ARLINGTON- As Boeing prepares to meet with the Federal Aviation Administration (FAA) regarding its quality-control issues, shareholders at the company’s annual general meeting (AGM) on Friday re-elected CEO David Calhoun and approved his $32.8 million compensation package, according to the Associated Press on May 17.
During the meeting, Calhoun and other executives outlined plans to enhance the quality and safety of Boeing’s aircraft, particularly in light of an incident in January where a door plug blew off a Boeing 737 Max jetliner.
Boeing Re-elects CEO Calhoun
The AGM was held online, with a moderator directing a few shareholder questions to Calhoun and Steven Mollenkopf, the new chairman of Boeing’s Board of Directors. Notably, the questions posed were not particularly challenging.

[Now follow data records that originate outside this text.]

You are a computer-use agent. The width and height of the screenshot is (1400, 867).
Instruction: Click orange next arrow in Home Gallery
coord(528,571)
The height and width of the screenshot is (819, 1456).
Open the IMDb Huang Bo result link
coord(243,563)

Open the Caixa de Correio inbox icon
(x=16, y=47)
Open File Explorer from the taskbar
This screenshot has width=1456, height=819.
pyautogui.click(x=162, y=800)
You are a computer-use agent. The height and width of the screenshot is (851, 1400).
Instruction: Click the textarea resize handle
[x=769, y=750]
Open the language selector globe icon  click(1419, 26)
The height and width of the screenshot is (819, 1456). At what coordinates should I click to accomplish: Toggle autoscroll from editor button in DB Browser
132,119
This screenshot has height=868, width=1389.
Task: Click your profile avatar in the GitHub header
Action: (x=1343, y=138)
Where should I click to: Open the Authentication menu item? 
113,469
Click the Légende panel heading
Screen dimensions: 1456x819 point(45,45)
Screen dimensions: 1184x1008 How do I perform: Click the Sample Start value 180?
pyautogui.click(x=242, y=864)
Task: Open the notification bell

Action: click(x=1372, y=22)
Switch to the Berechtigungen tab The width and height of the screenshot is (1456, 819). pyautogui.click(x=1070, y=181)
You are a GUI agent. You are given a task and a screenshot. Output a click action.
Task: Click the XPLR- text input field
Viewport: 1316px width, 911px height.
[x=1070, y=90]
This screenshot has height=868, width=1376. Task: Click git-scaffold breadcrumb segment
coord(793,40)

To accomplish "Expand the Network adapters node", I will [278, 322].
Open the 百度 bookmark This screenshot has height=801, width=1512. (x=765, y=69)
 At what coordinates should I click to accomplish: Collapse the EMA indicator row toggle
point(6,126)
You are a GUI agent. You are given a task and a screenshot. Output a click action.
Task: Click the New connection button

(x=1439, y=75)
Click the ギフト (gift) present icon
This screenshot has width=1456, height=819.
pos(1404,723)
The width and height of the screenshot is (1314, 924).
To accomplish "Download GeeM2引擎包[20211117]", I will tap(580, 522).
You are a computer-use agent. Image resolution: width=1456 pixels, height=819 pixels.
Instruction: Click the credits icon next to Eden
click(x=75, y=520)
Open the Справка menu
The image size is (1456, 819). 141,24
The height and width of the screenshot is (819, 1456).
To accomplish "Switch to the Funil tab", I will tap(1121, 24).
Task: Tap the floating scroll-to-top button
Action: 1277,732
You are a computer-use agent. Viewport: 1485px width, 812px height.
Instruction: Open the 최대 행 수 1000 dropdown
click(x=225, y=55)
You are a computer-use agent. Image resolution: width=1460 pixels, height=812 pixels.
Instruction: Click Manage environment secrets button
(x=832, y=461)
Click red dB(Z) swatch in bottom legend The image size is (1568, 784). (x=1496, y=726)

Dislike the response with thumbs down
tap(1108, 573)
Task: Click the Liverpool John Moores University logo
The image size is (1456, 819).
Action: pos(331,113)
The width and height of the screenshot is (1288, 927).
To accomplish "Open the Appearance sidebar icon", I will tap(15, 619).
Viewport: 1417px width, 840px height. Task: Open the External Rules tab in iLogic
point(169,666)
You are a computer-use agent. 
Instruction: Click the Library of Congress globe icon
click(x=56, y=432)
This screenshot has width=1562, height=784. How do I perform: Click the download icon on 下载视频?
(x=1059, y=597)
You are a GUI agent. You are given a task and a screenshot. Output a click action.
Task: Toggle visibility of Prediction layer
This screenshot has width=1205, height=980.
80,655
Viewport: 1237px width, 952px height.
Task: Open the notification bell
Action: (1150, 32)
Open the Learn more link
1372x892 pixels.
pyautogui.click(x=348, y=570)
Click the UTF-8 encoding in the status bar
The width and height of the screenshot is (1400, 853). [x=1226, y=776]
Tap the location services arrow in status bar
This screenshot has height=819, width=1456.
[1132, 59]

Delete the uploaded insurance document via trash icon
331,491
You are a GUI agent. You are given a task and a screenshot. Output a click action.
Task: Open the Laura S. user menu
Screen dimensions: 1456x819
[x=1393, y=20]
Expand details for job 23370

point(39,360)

The CEO mentioned that Boeing is finalizing a 90-day plan to address its manufacturing issues, prompted by a Federal Aviation Administration (FAA) request following the door plug blowout incident.
“We expect the FAA to take the necessary time to review our plan and ensure we adhere to the control measures established as we progress,” Calhoun stated, according to Reuters.
He also noted that Boeing is working on acquiring key supplier Spirit AeroSystems, though no deadline has been set.
Multiple Challenges
Spirit AeroSystems, responsible for manufacturing fuselages for Max jets, has been a source of manufacturing defects.
Boeing faced significant criticism on January 5, 2024, after a door plug on a 737 MAX jetliner operated by Alaska Airlines blew out.
The company is also potentially facing criminal prosecution for allegedly violating the terms of a settlement with the Justice Department following two fatal Max crashes in 2018 and 2019.